Tinevimbo Zhou (teetine2002@gmail.com) and Ugorji Ogbonnaya (ugorji.ogbonnaya@up.ac.za)

Abstract

The representation of mathematical problems plays an important role in conveying mathematical concepts to students and facilitating their learning process. When interpreting the curriculum, textbook authors adhere to the advice of theorists by incorporating a diverse range of representational forms to improve comprehension. For this reason, a study was conducted to investigate the forms of representation used in Euclidean geometry questions across three South African mathematics textbook series. The study analysed nine approved textbooks from grades 10-12, belonging to the Classroom, Platinum, and Mind Action series, using the Glasnovic Gracin's mathematical activity types framework as an analytical tool. The aim was to examine the various forms of representation (pure mathematical, visual verbal, and combined form) used in promoting opportunities to learn Euclidean geometry. The method of data collection was document analysis, which looked at over 2,300 tasks from both worked examples and exercise questions in the most commonly used mathematics textbooks.

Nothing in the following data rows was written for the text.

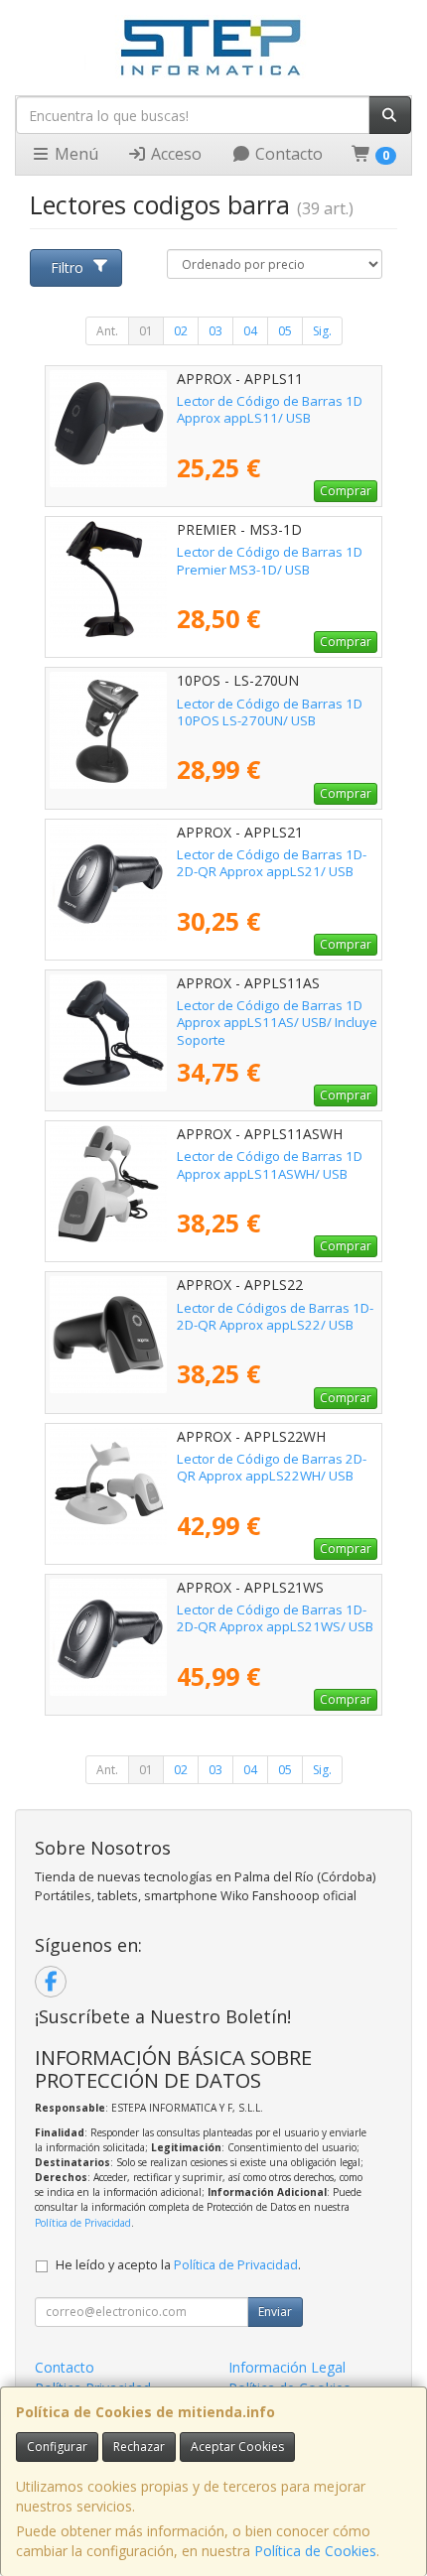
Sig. (322, 330)
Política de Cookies (315, 2550)
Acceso (174, 154)
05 (285, 330)
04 (250, 330)
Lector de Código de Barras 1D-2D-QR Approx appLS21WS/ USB (275, 1618)
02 (181, 330)
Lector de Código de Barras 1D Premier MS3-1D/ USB (269, 560)
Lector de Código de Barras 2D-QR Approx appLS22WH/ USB (271, 1467)
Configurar (57, 2446)
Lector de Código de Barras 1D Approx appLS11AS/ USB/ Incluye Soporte (277, 1022)
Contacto (287, 154)
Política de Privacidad (83, 2223)
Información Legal (287, 2367)
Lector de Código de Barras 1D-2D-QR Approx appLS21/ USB (271, 862)
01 (146, 330)
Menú (74, 154)
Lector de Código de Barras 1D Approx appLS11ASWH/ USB (269, 1164)
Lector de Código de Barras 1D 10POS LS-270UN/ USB (269, 712)
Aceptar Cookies (237, 2446)
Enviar (275, 2311)
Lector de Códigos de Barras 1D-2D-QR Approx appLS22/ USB (275, 1316)
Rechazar (139, 2446)
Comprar (345, 490)
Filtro (67, 267)
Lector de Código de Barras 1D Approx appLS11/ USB (269, 409)
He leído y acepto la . (178, 2264)
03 (215, 330)
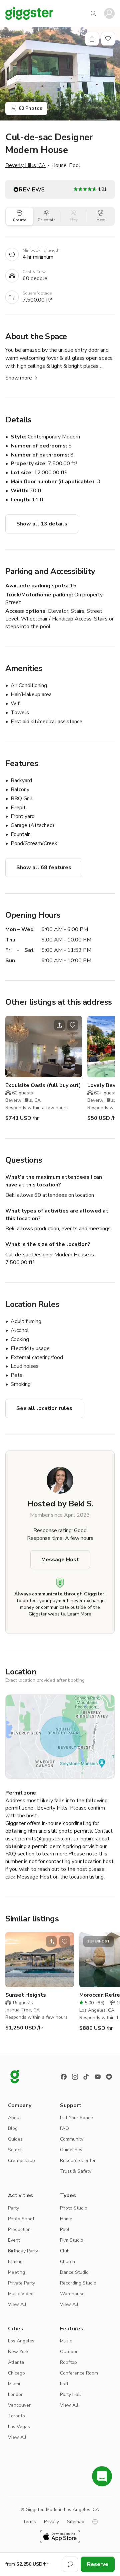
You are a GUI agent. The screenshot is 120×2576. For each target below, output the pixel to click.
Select (15, 2150)
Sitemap (75, 2521)
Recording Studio (78, 2283)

The findings of the study indicated that the distribution of problems across different forms of representation was not balanced in all three textbook series. For instance, the three textbook series placed a greater emphasis on problems presented in a combined form (CM10:88%, CM11:100%, CM12:100%, PM10:94%, PM11:93%, PM12:97%, M10:100%, MA11:99%, MA12:100%) compared to problems presented in pure mathematical or visual forms alone (0%). Consequently, it can be inferred that students did not have adequate opportunities to learn Euclidean geometry through multiple representations of questions. These findings have implications for theory, practice, and further research.

Keywords: Euclidean geometry, Mathematics, Opportunity to learn, Textbooks, Representation form.